April 12 to April 25
It’s the second post already?!? Many things have happened in the last few weeks, including one Jason Stajich passing his defense (against the dark arts?) and completing his dissertation, thus paving the way towards glory (“glory” likely being a 2-42 year postdoc somewhere). Many kudos, cheers, and beers Dr. Stajich!
I had some nice feedback about the first edition. Hope this is a useful summary for the Bioperl users… Bioperlites? Bioperlers? Bioperlies? None of these sound really catchy.
Okay, enough fooling around, on to the summary…

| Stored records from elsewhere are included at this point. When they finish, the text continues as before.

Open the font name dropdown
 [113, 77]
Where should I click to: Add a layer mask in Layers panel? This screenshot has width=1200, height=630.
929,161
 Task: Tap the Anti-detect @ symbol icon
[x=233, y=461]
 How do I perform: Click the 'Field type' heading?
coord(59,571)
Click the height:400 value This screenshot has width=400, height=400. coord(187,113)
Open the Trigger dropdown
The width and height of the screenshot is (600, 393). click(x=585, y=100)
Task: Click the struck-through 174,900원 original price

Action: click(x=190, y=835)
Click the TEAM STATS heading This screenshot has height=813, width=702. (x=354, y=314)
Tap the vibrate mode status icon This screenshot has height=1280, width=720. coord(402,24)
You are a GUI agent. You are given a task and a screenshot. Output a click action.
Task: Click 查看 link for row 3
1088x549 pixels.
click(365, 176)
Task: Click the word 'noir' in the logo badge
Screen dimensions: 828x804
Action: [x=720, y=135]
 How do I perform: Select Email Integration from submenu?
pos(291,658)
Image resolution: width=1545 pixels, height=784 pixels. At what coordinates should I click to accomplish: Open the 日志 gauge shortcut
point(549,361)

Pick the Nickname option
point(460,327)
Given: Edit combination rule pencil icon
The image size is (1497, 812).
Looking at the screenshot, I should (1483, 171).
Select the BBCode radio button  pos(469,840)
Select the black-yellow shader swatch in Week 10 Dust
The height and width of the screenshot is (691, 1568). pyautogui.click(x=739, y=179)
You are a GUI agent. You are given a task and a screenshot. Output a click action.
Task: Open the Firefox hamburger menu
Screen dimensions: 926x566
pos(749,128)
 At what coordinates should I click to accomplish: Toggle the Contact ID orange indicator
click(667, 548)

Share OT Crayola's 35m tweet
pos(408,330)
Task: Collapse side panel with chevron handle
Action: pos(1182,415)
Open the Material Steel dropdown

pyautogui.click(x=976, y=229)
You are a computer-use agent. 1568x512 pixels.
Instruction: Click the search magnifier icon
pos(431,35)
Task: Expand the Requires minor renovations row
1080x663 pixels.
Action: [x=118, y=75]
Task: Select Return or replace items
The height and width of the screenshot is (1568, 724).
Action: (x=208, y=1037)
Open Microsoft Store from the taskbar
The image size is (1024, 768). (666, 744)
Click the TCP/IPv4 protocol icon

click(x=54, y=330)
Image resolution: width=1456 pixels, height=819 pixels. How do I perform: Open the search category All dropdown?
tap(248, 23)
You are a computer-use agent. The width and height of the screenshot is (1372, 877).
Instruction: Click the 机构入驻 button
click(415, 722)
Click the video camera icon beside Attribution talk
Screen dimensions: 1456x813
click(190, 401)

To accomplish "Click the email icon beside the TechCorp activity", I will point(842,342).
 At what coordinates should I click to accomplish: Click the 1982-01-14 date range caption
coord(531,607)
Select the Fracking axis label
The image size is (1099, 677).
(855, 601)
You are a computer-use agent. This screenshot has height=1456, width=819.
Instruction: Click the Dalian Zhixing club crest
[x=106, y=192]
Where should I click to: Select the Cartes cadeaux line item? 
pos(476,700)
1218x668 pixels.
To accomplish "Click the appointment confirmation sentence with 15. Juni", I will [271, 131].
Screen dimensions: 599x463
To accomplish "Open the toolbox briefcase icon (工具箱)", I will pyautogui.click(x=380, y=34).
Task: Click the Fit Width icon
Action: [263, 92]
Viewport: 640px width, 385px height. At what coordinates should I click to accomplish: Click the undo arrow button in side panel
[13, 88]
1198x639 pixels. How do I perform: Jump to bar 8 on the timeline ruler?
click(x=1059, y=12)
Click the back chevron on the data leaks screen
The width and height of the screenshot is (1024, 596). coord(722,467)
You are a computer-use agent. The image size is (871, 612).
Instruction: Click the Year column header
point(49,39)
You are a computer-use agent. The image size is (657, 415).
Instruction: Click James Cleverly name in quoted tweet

no_redirect-ing Bio::DB::GenBank to grab NCBI seqfeatures
Eleni Rapsomaniki wrote about problems retrieving RefSeq sequence features from GenBank. Several suggestions were proposed; turns out that $RefSeq_EBI != $RefSeq_NCBI, at least for the sequence listed (i.e. you can retrieve the sequence, but EBI lacked seqfeatures and NCBI didn’t). Basic resolution: -no_redirect (if you are updated to bioperl-live, that is).
See the fun begin here…
Questions about Bio::AlignIO question marks
Kai Müller asked why Bio::AlignIO ignores question marks in sequences; some code suggestions were made before YT realized that this was reported as a bug and the fix was already made. Question is, what is ‘?’?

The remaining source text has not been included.